I think the turn server I've been working with could do this out of the box for a single origin server with specific configuration. With a single origin server, it's not very useful other than proof of concept, of course.
But LVS or some other lower level balancing, where ideally the origins are configured with the service ip and port, and outbound packets don't need munging (DSR) sounds like a much better idea. Any sort of rules based forwarding based on a generic UDP packet seems hopelessly complex because of tracking state on stateless protocols.
An example of what seems to be a reasonable usecase for UDP proxy is Quilkin[1] from Google.
Made for hosting game servers on Kubernetes, and supports session auth, routing, monitoring, and various other features, some of them using prefix bits in UDP packages.
Also used for DOS protection without the traffic hitting the server.
Not sure how usable it is but Google actually has a lot of open-source stuff for game hosting on kubernetes with agones + openmatch + quilkin, I am somewhat tempted to play with them at some point.
It is an interesting topic. We don't see UDP in Kubernetes that often but we do support it in various ways depending on the application. HAProxy Community supports QUIC, which is UDP and Syslog load balancing. HAProxy Enterprise (the paid one) has a UDP module that supports other applications too.

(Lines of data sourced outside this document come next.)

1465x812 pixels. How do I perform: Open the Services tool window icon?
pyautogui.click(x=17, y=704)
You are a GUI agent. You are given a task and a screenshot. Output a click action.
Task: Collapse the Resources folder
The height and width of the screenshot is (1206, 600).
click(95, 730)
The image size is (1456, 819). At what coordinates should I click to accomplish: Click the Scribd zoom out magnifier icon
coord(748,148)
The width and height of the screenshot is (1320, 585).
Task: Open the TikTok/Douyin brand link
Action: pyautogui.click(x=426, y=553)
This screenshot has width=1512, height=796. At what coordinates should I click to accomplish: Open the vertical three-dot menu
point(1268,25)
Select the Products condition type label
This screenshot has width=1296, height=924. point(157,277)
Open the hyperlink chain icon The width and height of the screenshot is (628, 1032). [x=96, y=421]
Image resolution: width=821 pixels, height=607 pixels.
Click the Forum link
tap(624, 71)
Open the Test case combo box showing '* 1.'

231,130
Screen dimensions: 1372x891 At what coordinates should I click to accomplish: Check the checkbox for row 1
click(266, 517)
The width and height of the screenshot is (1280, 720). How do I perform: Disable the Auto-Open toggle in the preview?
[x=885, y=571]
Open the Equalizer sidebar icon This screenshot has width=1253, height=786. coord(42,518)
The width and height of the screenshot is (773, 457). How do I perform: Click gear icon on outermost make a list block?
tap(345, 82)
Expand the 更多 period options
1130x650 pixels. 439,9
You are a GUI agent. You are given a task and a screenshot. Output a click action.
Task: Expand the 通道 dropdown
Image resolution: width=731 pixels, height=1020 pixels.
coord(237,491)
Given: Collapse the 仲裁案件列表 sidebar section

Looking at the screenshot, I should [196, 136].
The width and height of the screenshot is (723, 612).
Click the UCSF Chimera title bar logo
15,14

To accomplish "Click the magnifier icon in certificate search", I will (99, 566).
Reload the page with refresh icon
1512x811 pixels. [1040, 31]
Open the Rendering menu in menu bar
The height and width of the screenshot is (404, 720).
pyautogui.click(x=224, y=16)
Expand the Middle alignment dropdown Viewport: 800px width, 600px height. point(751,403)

There has never been any CONTINUATION frame issues in the first place. Only a bunch of other implementations did it a strange way resulting in abnormal memory usage, but CONTINUATION frames are handled exactly how the spec meant them to be handled, i.e. concatenated on the fly as they are read. You can even try to send many frames of 1 byte if you want, there's no issue (aside the small overhead of parsing extra frames of course).
Regardless, given that it's being used and abused these days to waste server resources (CPU and network bandwidth in this case, memory for some other servers), they're now counted as glitches and you have an option to automatically close a connection above a certain number of glitches, and you can even track them in a stick-table that will allow you to block a source IP and share that info with all other LBs. I.e. the abuse of CONTINUATION (and all other classical H2 abuses since this one was known for 8+ years) can actually be used as a marker for a bad source that leads it to being blocked early.
There are other well-known attack vectors on H2, such as constantly sending SETTINGS frames to change the initial window size, whose cost can be proportional to the number of established streams, and, of course, the fast creation of streams that are immediately reset. All of this is properly counted as glitches and will be handled likewise.
I'm aware of a few large sites which managed to lower their CPU usage with this, by getting rid of this annoying background noise.
Also it's worth keeping in mind that when someone has enough resources to use your CPU this way, the impact would be roughly 100 times higher if they used the same bandwidth to force make you generate TLS handshakes! Thus, H2 attacks, while annoying, are a just a minor detail.